There is some controversy these days about the role and zeal of early missionaries in their interactions with indigenous populations, and this includes the Jesuits in north America, but it would appear that Ravalli must have been a good man as well as a brilliant intellectual and technical all-rounder. He was described by a contemporary who knew him as “intensely affectionate [and] … sincere and constant in his affection.”
Ravalli was recruited to missionary work by Father Pierre-John De Smet. De Smet was a "Black Robe" as the native Americans called the Jesuit missionaries. In 1841 De Smet and his fellow priests established the first mission station in the valley of the Bitterroot River. De Smet recruited Ravalli (aged then in his early 30s), who travelled out from Italy, crossed the American hinterland, and eventually reached the St Mary’s mission In 1845.

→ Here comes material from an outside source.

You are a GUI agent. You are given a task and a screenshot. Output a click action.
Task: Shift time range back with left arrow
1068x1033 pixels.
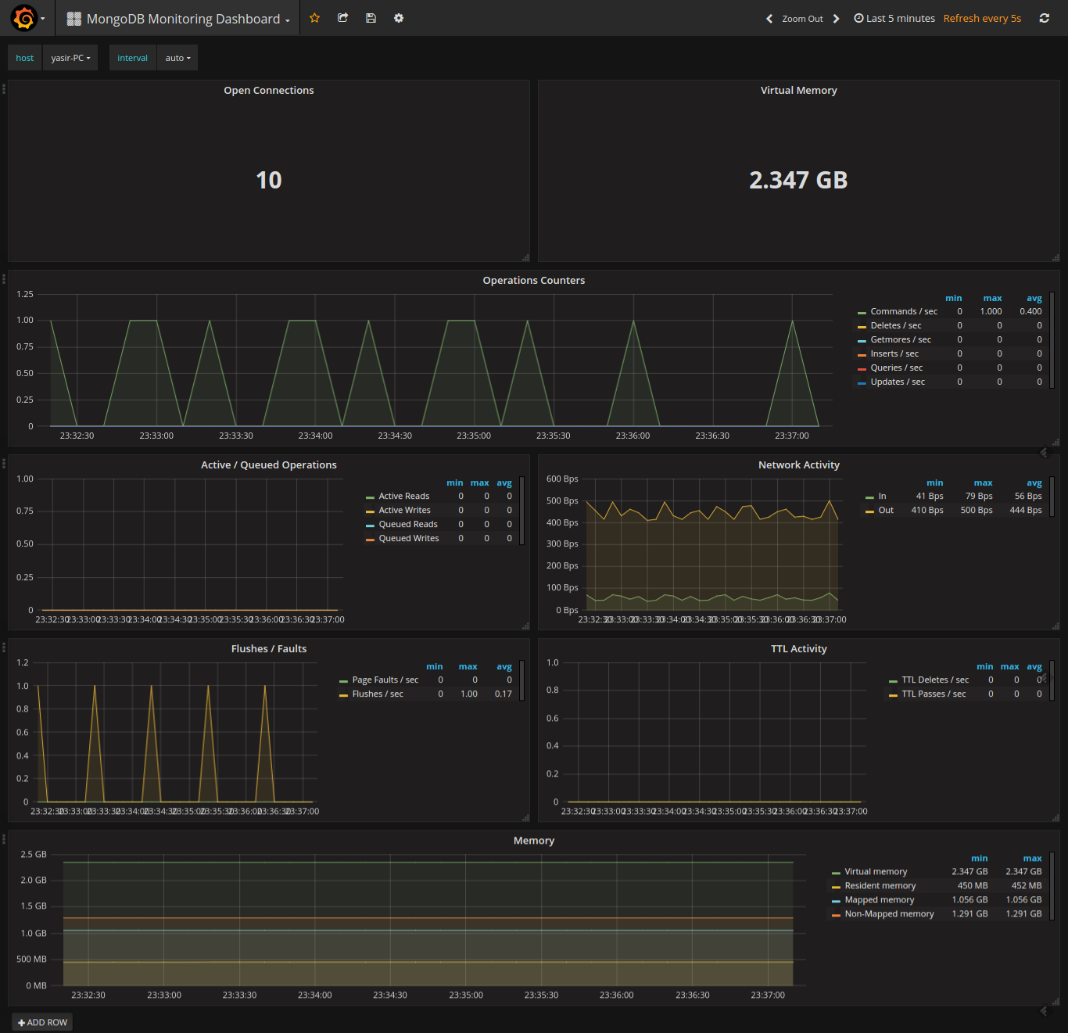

Ravalli immediately saw the potential of the region's magnificent ponderosa pine forests. Here, basically untouched by the human hand, was a matchless resource of lumber for construction of dwellings, churches and settlements.
Ponderosa pine grows into a huge tree (it is the tallest of all the pines, reaching to over 70m in height), and has strong, straight-grained timber. I once knew the tree quite well, as I used to walk past a superb specimen every day in the grounds of the Forestry School in Canberra, where I was a student in 1961 and 1962.
Ponderosa pine at the Forestry School in Canberra in 1961 (photo by Ian Bevege)
Ravalli had brought with him from Italy a basic tool chest, and this survives in a Montana museum. It is a fine set of carpenter’s tools, but wholly inadequate for felling, crosscutting and sawing a huge forest tree into lumber.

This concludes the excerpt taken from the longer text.